The Securities and Exchange Commission filed three fraud charges against Arthur Nadel, 76, of Sarasota, Fla., who disappeared Jan. 14 after leaving behind a purported suicide note for his family.

The SEC obtained a court order freezing Nadel's personal and business assets.

In the note, Nadel told his wife, Marguerite, he felt "extreme guilt" at having lost money for dozens of investors, according to a Sarasota County Sheriff's Office report. Some investors would like to kill Nadel over his financial management, but "he will do it himself," the report stated.

Tracking Nadel's cellphone transmissions, investigators traced him to New Orleans, where the trail ended last week. Nadel's disappearance has been turned over to the FBI.
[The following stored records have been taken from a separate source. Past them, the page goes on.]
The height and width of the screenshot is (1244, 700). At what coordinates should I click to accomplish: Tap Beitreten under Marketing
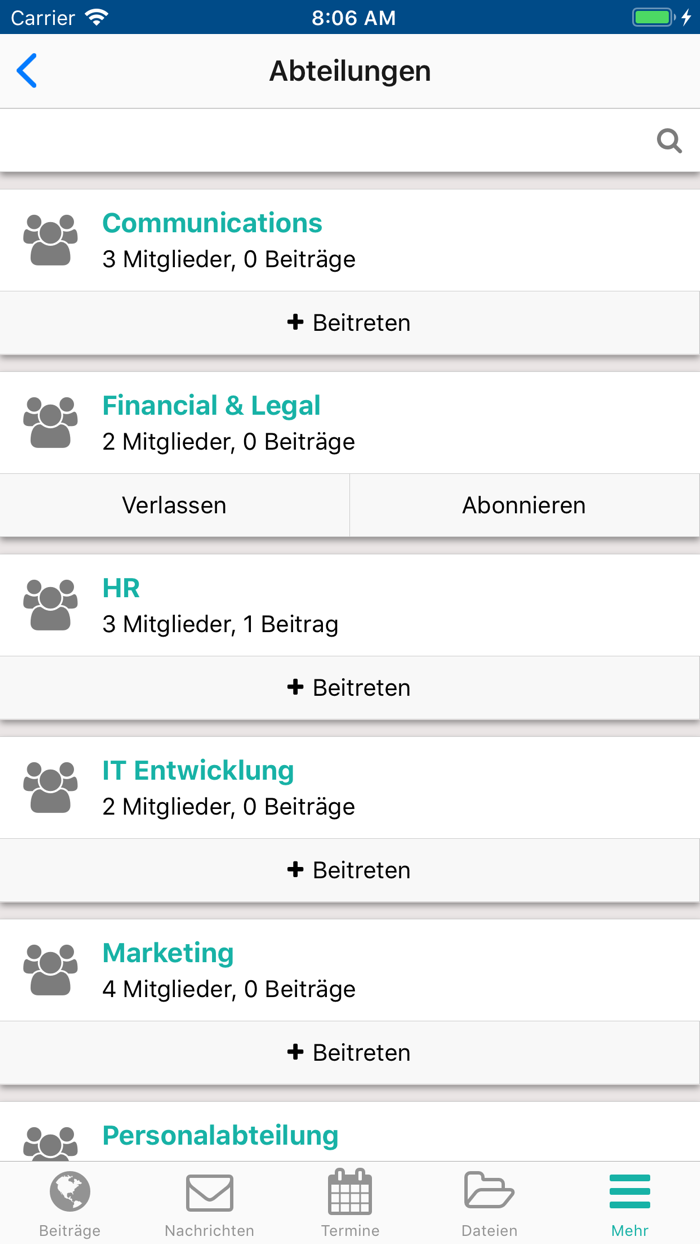coord(349,1052)
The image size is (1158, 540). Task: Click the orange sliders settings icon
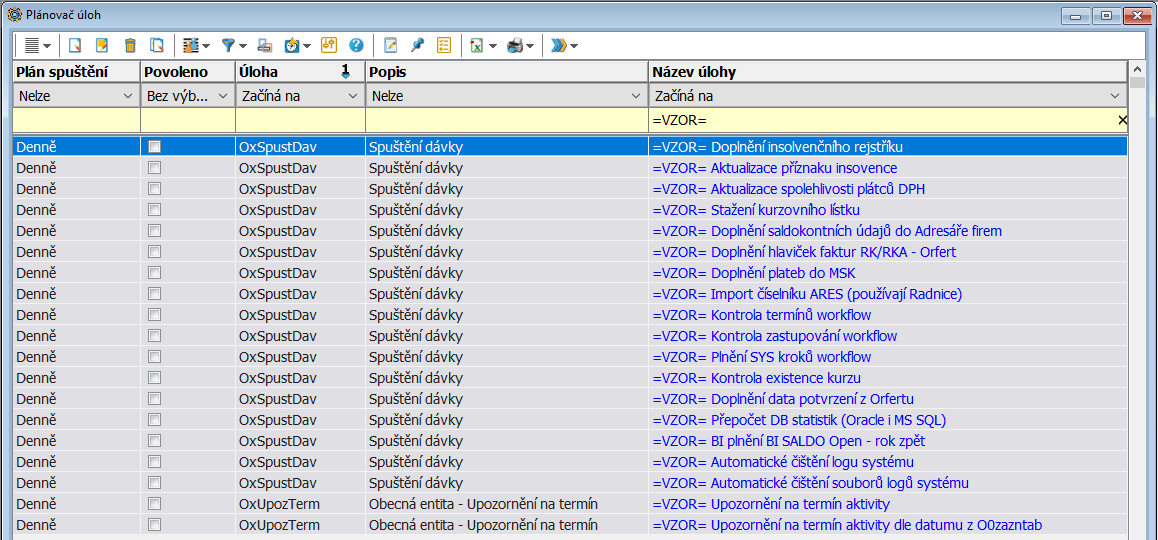[x=329, y=45]
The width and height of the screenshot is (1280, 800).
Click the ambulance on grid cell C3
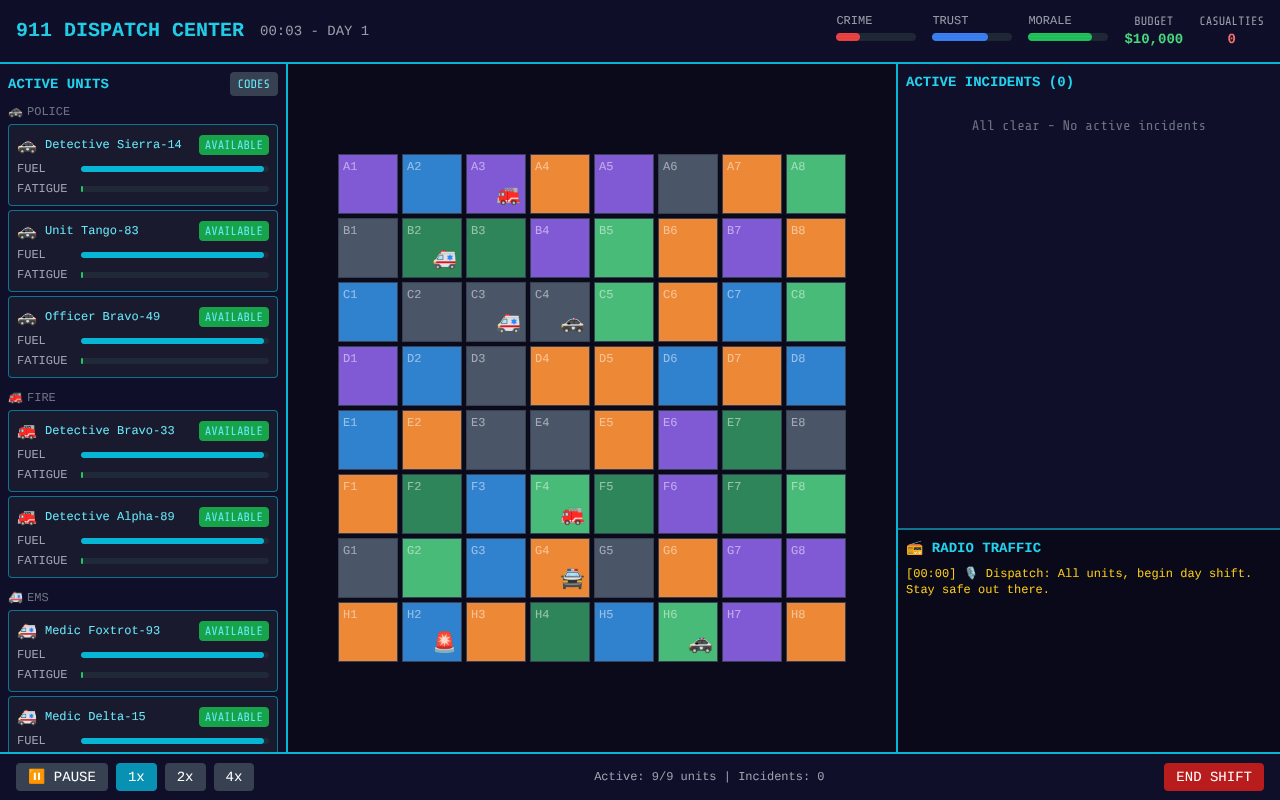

The missing money manager's wife could not be reached Wednesday. Geoff Quisenberry, a stepson who was also directed to the purported suicide note by Nadel, declined to comment when contacted by phone Wednesday.

In the lawsuit filed in Tampa federal court, the SEC said Nadel recently transferred $1.25 million from two of his hedge funds to a secret bank account he controlled.

Although Nadel told investors the hedge funds' assets exceeded $300 million, the funds actually held about $506,000, the SEC charged.

That scenario evokes comparisons to the scandal around Madoff, a financier accused of running a Ponzi scheme that may involve $50 billion in losses.

Sarasota authorities have been fielding calls from Nadel's investors around the country. According to the SEC complaint, a Virginia investor got a November statement valuing his hedge fund investment at nearly $603,000. But the fund's value was actually less than $3,000 at the time, the SEC charged.

Mace Security International, a Pennsylvania-based manufacturer of personal defense sprays and other security products, disclosed Tuesday that the firm lost half of the $2 million it invested in the Victory fund, one of six hedge funds operated by Nadel.